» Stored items
──────
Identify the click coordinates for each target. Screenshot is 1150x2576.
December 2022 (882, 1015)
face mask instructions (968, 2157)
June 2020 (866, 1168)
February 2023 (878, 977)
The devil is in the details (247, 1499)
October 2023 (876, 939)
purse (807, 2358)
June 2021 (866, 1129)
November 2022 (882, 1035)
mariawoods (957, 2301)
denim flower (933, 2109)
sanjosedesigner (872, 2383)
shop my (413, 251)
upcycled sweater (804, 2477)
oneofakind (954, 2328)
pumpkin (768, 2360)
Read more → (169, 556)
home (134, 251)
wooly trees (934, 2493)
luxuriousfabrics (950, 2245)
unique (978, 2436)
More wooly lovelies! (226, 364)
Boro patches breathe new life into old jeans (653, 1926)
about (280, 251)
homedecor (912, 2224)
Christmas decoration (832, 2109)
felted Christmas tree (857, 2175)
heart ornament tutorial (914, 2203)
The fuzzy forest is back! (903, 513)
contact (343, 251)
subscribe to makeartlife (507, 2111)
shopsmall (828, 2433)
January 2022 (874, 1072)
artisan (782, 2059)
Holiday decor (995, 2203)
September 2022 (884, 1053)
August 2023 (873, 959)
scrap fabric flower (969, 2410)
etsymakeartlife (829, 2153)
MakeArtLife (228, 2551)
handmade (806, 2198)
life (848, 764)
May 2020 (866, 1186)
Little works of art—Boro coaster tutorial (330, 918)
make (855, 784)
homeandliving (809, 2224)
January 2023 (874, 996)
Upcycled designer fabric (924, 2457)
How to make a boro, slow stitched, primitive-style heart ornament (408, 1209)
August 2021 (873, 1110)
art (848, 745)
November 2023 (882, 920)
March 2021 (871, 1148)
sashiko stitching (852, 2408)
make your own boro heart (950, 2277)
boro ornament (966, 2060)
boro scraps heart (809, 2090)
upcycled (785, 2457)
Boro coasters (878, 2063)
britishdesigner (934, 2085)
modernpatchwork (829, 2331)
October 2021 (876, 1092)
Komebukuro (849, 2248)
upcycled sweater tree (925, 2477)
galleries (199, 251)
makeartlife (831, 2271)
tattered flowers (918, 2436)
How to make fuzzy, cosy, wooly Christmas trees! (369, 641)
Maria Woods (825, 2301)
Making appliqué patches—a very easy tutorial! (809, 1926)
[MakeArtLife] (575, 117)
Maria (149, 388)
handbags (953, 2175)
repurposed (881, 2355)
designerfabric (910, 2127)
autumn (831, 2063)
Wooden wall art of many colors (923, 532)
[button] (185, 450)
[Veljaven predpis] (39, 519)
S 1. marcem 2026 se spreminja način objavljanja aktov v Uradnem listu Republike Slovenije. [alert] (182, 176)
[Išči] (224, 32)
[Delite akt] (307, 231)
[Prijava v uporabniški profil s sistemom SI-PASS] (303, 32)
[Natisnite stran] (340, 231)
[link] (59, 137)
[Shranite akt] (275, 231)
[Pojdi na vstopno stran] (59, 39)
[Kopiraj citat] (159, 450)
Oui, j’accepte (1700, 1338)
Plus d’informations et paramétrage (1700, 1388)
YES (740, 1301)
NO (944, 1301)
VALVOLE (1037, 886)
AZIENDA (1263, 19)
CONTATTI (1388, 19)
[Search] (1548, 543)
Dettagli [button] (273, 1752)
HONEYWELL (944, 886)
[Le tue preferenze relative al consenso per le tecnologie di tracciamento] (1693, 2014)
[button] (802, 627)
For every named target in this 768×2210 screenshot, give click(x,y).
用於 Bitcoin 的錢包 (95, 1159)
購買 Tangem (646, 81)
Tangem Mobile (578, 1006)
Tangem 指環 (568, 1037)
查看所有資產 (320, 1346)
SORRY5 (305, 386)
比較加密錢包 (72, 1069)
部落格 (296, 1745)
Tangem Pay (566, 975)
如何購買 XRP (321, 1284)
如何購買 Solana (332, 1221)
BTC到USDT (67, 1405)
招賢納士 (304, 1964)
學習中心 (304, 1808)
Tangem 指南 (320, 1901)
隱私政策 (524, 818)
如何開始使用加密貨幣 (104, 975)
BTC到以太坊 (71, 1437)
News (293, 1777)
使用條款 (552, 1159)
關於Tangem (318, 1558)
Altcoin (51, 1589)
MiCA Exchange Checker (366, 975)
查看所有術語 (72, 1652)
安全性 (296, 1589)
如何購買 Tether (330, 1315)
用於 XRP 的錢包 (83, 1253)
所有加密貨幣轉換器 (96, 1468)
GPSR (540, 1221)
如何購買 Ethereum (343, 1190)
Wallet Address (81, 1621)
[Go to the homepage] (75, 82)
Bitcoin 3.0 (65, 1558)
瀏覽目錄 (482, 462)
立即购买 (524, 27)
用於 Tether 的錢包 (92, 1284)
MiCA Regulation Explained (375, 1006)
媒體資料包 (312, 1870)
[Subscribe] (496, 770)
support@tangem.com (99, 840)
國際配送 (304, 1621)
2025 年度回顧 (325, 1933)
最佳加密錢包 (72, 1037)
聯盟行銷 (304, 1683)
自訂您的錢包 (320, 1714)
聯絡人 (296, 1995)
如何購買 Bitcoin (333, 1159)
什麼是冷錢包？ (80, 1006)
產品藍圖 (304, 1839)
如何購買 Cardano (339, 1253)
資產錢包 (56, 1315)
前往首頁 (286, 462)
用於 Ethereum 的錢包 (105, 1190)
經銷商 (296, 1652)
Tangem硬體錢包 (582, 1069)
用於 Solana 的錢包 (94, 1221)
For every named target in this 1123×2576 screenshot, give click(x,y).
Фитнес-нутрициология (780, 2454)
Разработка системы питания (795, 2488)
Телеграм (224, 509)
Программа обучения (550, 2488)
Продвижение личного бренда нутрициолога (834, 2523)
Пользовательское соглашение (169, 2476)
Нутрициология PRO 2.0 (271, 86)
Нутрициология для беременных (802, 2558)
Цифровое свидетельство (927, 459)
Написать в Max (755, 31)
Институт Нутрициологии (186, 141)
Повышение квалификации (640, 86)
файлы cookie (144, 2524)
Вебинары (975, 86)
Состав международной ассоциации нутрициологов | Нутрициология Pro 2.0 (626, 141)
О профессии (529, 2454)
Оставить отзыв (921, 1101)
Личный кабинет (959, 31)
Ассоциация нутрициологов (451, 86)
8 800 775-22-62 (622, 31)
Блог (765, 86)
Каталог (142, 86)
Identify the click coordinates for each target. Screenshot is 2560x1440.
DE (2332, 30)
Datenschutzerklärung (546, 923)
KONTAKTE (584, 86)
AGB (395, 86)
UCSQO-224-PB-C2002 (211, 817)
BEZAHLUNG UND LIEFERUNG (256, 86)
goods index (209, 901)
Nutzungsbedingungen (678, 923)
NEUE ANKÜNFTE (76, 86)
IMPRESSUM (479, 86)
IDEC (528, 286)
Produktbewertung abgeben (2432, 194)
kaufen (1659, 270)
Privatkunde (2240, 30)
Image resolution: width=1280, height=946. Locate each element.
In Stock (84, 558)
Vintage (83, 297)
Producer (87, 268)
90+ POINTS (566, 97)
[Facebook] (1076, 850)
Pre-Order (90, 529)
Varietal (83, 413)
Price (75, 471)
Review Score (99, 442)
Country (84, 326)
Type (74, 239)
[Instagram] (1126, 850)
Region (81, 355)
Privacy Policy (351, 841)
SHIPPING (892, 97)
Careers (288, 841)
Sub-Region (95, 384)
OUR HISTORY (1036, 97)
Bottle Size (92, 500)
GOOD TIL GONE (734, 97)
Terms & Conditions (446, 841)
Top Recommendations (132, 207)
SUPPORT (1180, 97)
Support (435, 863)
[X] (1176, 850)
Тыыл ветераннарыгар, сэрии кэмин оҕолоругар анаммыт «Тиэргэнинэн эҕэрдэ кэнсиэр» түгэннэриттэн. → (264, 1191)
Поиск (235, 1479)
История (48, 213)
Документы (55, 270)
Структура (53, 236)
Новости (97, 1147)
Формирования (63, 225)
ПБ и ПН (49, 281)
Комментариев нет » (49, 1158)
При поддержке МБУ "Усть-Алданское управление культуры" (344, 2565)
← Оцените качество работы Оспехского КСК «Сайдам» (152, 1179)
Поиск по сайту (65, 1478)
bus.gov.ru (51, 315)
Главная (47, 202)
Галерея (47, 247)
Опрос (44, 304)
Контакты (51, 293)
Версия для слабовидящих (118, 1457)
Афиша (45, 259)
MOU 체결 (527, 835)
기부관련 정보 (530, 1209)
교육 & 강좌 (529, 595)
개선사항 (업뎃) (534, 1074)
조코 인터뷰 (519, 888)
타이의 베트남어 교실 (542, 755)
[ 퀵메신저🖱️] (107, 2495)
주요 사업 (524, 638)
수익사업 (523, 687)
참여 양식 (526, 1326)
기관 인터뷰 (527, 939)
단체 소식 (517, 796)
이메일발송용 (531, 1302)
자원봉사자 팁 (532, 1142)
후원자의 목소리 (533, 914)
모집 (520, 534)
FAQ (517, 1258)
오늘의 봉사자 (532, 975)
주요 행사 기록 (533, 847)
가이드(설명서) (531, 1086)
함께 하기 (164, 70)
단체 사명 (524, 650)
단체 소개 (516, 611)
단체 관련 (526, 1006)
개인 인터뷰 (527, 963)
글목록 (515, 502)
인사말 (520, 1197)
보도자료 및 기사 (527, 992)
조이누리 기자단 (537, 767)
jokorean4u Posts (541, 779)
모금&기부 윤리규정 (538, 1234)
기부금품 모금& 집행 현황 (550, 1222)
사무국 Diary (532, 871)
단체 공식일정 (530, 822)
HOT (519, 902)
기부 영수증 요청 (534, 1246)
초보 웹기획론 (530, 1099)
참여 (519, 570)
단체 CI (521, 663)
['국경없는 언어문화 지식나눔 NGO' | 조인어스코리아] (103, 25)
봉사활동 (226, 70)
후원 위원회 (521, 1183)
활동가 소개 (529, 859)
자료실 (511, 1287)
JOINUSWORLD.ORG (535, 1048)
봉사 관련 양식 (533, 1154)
──────
» Exercise instructions
Where the records above contain a line with "기부금품 모금& 집행 현황 (550, 1222)", repeat that line and each later line through the end, exactly, and nothing more.

» Task output
기부금품 모금& 집행 현황 (550, 1222)
사무국 Diary (532, 871)
단체 공식일정 (530, 822)
HOT (519, 902)
기부 영수증 요청 (534, 1246)
초보 웹기획론 (530, 1099)
참여 (519, 570)
단체 CI (521, 663)
['국경없는 언어문화 지식나눔 NGO' | 조인어스코리아] (103, 25)
봉사활동 (226, 70)
후원 위원회 (521, 1183)
활동가 소개 (529, 859)
자료실 (511, 1287)
JOINUSWORLD.ORG (535, 1048)
봉사 관련 양식 (533, 1154)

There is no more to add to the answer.